Hayatta en çok özlediğiniz şey nedir? Ya da kimdir?
Bazen gerçekten düzenli bir hayatı özlüyorum. Hangi gün ne kadar çalışacağını bilmek, günlerini ve saatlerini ayarlayabilmek…
Bunları gerçekten özlüyorum. Setlerde; ‘Keşke bu da olsaydı’ dediğiniz herhangi bir şey var mı?

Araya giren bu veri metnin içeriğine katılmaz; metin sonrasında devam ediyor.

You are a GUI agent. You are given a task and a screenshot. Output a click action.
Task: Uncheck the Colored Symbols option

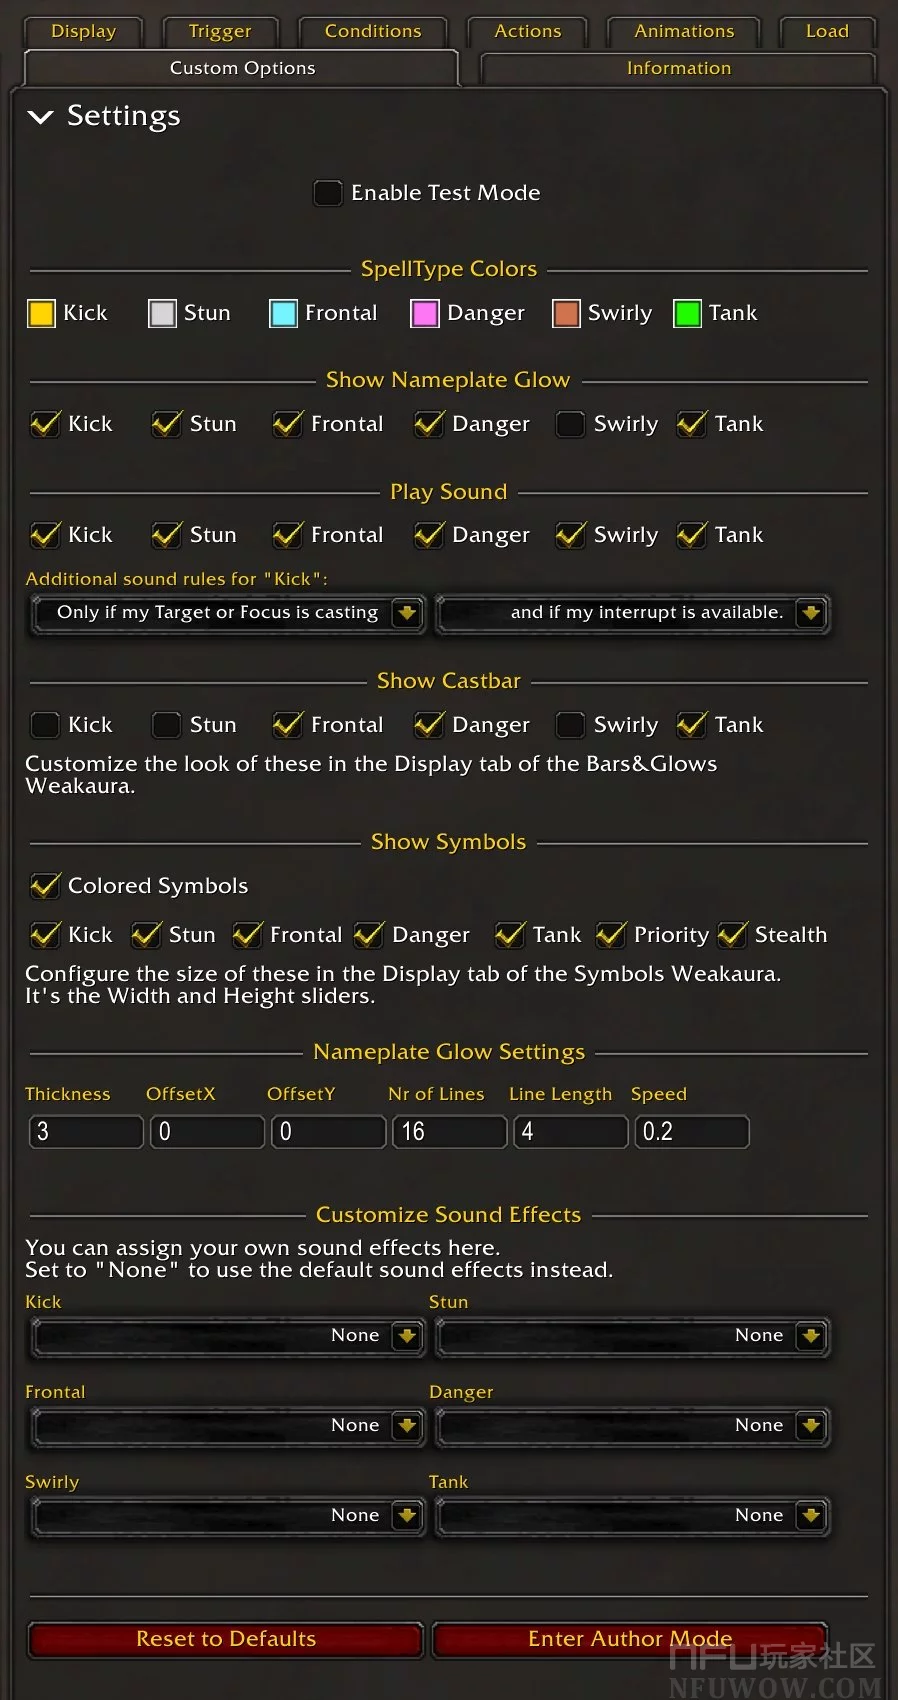tap(45, 886)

Sette değil ama sektörde herkes için dizi sürelerinin kısalmasına ihtiyaç var. Bir sinema filmi dört ila altı hafta arasında çekilir. Ortalama doksan dakikadır. Televizyonda her hafta; beş, altı gün içinde, doksan dakikalık işler çekiliyor. Montajcısından set işçisine ya da senaristine, herkes için durum çok zor. Eğer süreler kısalırsa insanlar daha sağlıklı durumlarda çalışacaklar; senaristler daha yaratıcı hikâyelerle gelecek; sette ya da hazırlık aşamasında bölüme kafa patlatmak için daha fazla zaman olacak ve doğal olarak kalite artacak.
Biraz Deniz Seviyesi filminden bahsedelim? Proje size nasıl geldi?
Yönetmenler Esra Saydam ve Nisan Dağ filmi hayata geçirmeye karar verdikten sonra Ahmet Rıfat Şungar’a ulaşıyorlar. Esra’nın aklına ben geliyorum. Rıfat da arkadaşım olduğu için arayalım diyor. Dört saat konuştuk… Hikâyeyi ve Damla karakterini aynı yerden okuduğumuzu gördük. Karakterin adı proje bana gelmeden önce de Damla’ydı. “Değiştirelim mi?” diye sordular. “Hayır” dedim ben de, “Tesadüfüyle geldi bu film bana, böyle de kalsın” diye de ekledim.
Aileniz neler hissediyor oyunculuğunuzla ilgili?
Tabii ki başlarda; ‘Nasıl olacak? dediler, ekonomik olarak daha güvende olacağım bir mesleğim olsun istediler ama bu işi ne kadar sevdiğimi görünce hep arkamda durdular. Ailem benim en büyük desteğim.